Beyond the rubble, the bones, and the dust, the caponniere widened into a larger space. It was the Dutch tunnel, now a scene of shadowy pandemonium. Still burning in a corner was the wick of a tallow lantern that was about to go out; it gave off a dim reddish light, barely enough to suggest the vague outlines of the shadows moaning nearby. Alatriste rolled out of the caponniere onto his knees, stuffed his pistol into his belt, and felt around with his free hand. Mendieta was wielding his spade without mercy, and a Dutch voice suddenly erupted in howls. Someone stumbled from the mouth of the caponniere onto the captain’s back; he could hear his comrades arriving one after the other. A pistol shot briefly lit the area, revealing bodies dragging themselves across the ground or lying motionless. The same fleeting flash illuminated Mendieta’s spade, red with blood.

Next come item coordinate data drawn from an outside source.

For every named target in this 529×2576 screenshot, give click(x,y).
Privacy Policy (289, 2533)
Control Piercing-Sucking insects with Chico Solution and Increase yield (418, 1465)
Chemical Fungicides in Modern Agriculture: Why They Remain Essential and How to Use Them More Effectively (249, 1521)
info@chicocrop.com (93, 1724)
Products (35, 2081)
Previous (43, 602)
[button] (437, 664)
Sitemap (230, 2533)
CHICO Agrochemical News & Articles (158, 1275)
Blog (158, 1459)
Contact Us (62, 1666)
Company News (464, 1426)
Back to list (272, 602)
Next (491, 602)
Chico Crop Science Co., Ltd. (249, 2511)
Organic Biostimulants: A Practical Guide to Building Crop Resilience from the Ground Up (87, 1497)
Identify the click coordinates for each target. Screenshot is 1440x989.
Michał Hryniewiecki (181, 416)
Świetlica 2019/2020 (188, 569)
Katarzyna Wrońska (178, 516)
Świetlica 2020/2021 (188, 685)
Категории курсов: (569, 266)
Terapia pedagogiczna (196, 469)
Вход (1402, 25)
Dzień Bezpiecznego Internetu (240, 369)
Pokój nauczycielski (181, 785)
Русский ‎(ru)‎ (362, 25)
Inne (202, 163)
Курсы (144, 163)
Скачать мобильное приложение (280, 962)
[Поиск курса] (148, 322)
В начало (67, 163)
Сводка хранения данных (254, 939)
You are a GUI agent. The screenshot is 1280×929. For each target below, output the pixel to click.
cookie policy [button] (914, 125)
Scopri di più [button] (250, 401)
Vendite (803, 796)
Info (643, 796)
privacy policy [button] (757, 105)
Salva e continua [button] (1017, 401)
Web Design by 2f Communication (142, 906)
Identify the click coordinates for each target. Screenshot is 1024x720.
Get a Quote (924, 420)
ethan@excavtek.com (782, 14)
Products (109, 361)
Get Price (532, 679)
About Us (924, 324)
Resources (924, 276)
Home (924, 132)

A current of air from the depths of the Dutch tunnel was blowing dust and smoke toward the caponniere, and Alatriste cautiously felt his way toward it. He bumped into something alive, alive enough that a Flemish curse preceded the flash of a shot that nearly blinded the captain and singed the hairs on his face. He lunged forward, grabbed his adversary, and slashed twice, up and across, meeting only air, and then another two slashes forward, the second finding flesh. He heard a scream and then the sound of a body scrabbling away; in a second, Alatriste was after him, guided by the fleeing man’s cries of pain. He trapped him finally, catching him by the foot, and drove his dagger from that foot upward, again and again, until his prey ceased to shout or move.